§ **TASK**: State only how many lines in the listing contain the string "will".

§ **LISTED ENTRIES**:
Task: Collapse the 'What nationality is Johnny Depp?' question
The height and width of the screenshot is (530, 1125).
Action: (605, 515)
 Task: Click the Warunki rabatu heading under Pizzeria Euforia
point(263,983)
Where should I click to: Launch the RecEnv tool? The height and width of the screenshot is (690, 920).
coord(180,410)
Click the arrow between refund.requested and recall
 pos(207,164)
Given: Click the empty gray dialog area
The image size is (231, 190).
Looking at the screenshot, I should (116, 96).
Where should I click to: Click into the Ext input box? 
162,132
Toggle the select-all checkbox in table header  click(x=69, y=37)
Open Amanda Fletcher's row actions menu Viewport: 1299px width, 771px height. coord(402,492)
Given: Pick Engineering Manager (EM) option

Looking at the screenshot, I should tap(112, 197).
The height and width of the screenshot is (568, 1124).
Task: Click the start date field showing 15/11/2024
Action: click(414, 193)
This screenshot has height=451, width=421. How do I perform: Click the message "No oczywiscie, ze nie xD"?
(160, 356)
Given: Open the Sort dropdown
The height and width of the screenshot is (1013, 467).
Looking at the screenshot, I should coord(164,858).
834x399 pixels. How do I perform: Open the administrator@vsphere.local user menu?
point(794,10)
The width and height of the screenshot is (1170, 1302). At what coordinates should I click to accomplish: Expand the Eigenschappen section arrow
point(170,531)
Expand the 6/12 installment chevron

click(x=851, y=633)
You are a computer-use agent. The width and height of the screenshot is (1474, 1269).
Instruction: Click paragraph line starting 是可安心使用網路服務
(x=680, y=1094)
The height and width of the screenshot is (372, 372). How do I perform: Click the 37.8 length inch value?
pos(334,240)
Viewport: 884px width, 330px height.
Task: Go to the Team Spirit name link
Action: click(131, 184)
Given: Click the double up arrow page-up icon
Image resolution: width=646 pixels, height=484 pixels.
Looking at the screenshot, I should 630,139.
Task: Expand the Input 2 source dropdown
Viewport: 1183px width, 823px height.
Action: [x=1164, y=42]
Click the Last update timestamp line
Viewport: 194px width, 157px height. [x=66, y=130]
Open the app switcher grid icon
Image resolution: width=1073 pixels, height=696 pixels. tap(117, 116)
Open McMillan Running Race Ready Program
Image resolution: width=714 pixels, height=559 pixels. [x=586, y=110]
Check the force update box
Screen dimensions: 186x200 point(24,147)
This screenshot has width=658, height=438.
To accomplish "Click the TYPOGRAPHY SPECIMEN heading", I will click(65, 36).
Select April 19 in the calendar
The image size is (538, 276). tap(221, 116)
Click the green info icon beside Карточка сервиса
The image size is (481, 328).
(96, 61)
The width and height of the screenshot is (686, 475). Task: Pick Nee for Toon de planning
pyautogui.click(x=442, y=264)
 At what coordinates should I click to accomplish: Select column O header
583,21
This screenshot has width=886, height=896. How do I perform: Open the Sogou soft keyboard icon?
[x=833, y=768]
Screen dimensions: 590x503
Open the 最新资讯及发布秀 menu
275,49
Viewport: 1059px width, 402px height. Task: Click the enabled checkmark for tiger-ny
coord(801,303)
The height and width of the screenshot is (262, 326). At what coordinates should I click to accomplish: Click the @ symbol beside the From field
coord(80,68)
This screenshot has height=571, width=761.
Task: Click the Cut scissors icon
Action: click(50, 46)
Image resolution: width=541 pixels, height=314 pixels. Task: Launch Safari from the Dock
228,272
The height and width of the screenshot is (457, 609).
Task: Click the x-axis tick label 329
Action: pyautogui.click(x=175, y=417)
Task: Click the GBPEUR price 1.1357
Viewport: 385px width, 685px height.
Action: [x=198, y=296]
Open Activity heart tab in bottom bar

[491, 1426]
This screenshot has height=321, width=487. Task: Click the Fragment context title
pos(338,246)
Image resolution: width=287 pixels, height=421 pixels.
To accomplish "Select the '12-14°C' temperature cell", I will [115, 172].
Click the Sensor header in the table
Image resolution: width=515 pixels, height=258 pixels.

§ **REPLY**: 2